A new “mega centre” for dementia research has been launched to tackle the rising prevalence of cognitive decline among the dramatically increasing ageing population in Australia.
One in five Australians will be aged over 65 by 2053 and a quarter of them will have some degree of cognitive impairment. Just this week Australian Bureau of Statistics data showed dementia has become the country’s biggest killer of women.
Leading expert in cognitive ageing and population health, Professor of Psychology Kaarin Anstey has joined University of New South Wales and Neuroscience Research Australia (NeuRA) to head a team of researchers assigned to investigating new ways to address this urgent health and societal problem.
“Population ageing is one of the main challenges we are facing as a country,” Prof Anstey said.
“The number of Australians aged 65 and older will increase dramatically by 2050 and this has all sorts of implications for a reduction in labour force.

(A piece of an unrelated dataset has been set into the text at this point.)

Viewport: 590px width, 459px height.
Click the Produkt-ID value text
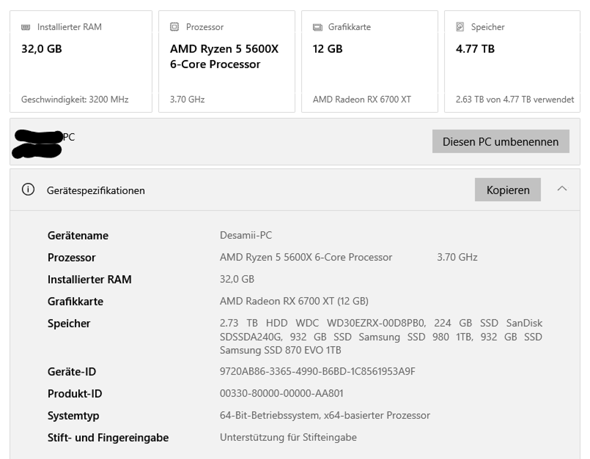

We are going to have issues with providing care.
“Just with natural biological ageing people develop problems with vision and hearing and cognition and then we have age-related diseases.
“It’s going to change the fabric of our society given that we will have a higher proportion of older adults than younger adults in some point in time,” she said.
Despite people living longer, most aren’t aware of the risk factors for dementia start early in life.
In middle age, high blood pressure, obesity, sedentary lifestyles, smoking, diabetes all increase the risk of dementia in late life.
Confusingly though, some of those risk factors no longer matter in older people who don’t have yet have dementia, says Professor Anstey.
“For example obesity in older adults isn’t a risk factor for dementia but it is for middle age adults, so we don’t fully understand the mechanisms underlying these, ” explained Prof Anstey.
For unknown reasons, she says, women are also more likely to develop dementia in late life.
It’s hoped Prof Anstey and her team’s research will improve understanding and generate a greater awareness in order to boost each individual’s ‘cognitive capital’.
“Our cognitive abilities enable us to know who we are but also enables us to function in the workplace, to make decisions, to participate in society,” Prof Anstey said.
“It’s a resource that each of us have individually but it’s also a societal resource – it’s got an economic value because our cognitive capital allows us to be productive as we age,” said Prof Anstey.
“If we address this through lifestyle interventions and through developing helping brains in children we are actually investing in our society by having healthier older people.”
The first project for the team – working in in collaboration with the World Health Organisation – will include the development of evidence-based dementia prevention guidelines.